Task item => The lines below are to be quoted exactly, from the first through the one that contains "Netzwerke, Aktionsbündnisse, Sonderprogramme".
-.-.-
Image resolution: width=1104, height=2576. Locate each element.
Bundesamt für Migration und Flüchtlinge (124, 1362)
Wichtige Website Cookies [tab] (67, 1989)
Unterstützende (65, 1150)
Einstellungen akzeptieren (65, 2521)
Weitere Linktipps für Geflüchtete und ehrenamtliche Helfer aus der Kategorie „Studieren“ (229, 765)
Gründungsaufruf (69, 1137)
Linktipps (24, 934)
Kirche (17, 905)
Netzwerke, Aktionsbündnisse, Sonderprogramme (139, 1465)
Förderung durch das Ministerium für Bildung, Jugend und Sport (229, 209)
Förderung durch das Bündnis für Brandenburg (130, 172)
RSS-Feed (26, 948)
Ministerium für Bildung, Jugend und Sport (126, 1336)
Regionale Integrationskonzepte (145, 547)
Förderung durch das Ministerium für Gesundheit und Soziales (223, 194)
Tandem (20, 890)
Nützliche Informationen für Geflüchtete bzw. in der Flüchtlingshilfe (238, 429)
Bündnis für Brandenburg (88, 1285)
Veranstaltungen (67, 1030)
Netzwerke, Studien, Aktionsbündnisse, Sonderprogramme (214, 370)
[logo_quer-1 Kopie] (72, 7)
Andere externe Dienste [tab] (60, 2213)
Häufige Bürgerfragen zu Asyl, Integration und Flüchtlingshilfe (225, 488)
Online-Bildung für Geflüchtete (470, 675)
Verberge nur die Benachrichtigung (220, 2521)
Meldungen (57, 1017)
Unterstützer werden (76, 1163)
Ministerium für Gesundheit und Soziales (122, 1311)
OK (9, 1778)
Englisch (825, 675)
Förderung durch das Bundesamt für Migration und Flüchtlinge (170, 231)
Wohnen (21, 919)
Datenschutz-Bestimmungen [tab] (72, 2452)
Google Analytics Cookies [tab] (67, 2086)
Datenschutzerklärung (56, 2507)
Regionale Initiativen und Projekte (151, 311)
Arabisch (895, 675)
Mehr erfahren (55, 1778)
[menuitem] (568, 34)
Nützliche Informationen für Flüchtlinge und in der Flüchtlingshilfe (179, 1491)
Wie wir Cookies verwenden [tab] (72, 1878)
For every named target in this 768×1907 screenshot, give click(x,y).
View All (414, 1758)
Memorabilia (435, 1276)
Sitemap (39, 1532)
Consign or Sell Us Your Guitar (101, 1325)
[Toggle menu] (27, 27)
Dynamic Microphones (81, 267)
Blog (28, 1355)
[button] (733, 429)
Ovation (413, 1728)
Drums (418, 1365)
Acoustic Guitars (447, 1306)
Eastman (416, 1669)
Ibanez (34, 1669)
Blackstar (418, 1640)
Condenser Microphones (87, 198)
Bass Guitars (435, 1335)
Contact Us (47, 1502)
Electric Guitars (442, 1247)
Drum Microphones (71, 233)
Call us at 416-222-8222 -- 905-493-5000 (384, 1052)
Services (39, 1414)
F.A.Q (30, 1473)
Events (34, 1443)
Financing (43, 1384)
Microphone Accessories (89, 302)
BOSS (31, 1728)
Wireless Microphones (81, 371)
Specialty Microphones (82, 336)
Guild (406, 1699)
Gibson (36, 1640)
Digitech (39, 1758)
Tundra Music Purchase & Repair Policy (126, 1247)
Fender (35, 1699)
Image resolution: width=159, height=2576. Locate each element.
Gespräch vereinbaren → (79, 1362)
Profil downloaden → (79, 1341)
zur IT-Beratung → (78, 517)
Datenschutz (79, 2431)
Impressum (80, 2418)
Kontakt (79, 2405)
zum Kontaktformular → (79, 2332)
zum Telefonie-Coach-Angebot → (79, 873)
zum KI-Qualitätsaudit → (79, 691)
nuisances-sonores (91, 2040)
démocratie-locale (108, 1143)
-.-.-
Answer to this task =>
Image resolution: width=1104, height=2576. Locate each element.
Bundesamt für Migration und Flüchtlinge (124, 1362)
Wichtige Website Cookies [tab] (67, 1989)
Unterstützende (65, 1150)
Einstellungen akzeptieren (65, 2521)
Weitere Linktipps für Geflüchtete und ehrenamtliche Helfer aus der Kategorie „Studieren“ (229, 765)
Gründungsaufruf (69, 1137)
Linktipps (24, 934)
Kirche (17, 905)
Netzwerke, Aktionsbündnisse, Sonderprogramme (139, 1465)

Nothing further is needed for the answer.